--- Begin ---

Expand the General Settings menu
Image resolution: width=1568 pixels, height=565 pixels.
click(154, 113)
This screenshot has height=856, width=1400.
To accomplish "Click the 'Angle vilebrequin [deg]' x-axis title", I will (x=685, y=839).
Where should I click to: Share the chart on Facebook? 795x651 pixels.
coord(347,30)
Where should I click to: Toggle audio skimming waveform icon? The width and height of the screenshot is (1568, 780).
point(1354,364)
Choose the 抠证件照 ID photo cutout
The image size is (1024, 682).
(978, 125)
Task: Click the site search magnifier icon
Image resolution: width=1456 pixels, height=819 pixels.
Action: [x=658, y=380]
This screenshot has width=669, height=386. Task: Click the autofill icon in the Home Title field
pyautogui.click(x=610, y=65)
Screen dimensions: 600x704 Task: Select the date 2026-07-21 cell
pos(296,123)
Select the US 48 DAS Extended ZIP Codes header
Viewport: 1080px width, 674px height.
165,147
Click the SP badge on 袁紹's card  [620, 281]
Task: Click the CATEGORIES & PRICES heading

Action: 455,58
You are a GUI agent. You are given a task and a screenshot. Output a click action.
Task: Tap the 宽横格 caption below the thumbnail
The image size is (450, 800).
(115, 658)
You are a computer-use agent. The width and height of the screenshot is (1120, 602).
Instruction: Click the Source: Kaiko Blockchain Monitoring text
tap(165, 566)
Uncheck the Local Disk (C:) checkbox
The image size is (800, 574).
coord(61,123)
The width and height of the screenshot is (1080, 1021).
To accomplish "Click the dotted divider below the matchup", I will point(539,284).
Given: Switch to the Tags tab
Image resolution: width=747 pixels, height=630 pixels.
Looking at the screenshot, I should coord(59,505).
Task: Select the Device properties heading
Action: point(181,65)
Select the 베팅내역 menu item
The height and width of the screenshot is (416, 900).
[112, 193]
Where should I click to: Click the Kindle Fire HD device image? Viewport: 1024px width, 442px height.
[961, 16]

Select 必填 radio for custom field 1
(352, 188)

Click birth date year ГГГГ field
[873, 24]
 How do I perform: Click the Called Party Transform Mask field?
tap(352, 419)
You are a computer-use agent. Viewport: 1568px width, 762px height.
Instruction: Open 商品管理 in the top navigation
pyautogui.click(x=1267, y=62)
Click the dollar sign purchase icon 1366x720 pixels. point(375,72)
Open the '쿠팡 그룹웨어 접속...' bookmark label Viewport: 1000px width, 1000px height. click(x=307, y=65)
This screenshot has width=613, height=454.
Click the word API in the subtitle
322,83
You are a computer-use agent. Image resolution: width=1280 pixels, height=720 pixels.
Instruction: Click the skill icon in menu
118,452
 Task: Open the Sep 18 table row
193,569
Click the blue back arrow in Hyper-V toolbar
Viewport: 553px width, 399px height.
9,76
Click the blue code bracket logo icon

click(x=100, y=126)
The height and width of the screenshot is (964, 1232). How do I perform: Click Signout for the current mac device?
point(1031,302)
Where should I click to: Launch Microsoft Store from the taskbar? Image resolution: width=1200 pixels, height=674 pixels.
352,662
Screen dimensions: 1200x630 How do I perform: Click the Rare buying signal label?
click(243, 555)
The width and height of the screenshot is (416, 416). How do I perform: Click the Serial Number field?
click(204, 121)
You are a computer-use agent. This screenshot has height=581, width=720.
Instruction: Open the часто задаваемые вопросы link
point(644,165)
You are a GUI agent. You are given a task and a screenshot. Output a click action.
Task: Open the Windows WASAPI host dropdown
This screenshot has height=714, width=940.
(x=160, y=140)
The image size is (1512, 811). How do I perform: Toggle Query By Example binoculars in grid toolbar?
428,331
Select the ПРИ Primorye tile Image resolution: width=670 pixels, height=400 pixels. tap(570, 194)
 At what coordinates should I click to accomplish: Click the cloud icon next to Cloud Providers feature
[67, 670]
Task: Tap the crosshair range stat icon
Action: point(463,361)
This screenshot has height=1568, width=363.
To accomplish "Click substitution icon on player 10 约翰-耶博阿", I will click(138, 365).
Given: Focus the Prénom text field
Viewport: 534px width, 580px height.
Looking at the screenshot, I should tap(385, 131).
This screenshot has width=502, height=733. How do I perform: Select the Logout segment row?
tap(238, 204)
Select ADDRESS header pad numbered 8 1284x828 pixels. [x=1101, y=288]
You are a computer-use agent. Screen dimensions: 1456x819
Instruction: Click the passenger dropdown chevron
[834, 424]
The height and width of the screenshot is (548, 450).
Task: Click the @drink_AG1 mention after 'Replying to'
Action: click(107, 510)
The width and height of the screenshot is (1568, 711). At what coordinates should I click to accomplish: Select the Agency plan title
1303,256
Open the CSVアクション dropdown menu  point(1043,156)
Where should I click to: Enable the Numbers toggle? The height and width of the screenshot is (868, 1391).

--- End ---

Task goal:
Convert the records starting with the line that contains "Screen dimensions: 600x704" and going on through the line that contains "tap(165, 566)" into a JSON list of strings, one string per line, leaving out blank lines.

Correct answer:
[
  "Screen dimensions: 600x704 Task: Select the date 2026-07-21 cell",
  "pos(296,123)",
  "Select the US 48 DAS Extended ZIP Codes header",
  "Viewport: 1080px width, 674px height.",
  "165,147",
  "Click the SP badge on 袁紹's card  [620, 281]",
  "Task: Click the CATEGORIES & PRICES heading",
  "Action: 455,58",
  "You are a GUI agent. You are given a task and a screenshot. Output a click action.",
  "Task: Tap the 宽横格 caption below the thumbnail",
  "The image size is (450, 800).",
  "(115, 658)",
  "You are a computer-use agent. The width and height of the screenshot is (1120, 602).",
  "Instruction: Click the Source: Kaiko Blockchain Monitoring text",
  "tap(165, 566)"
]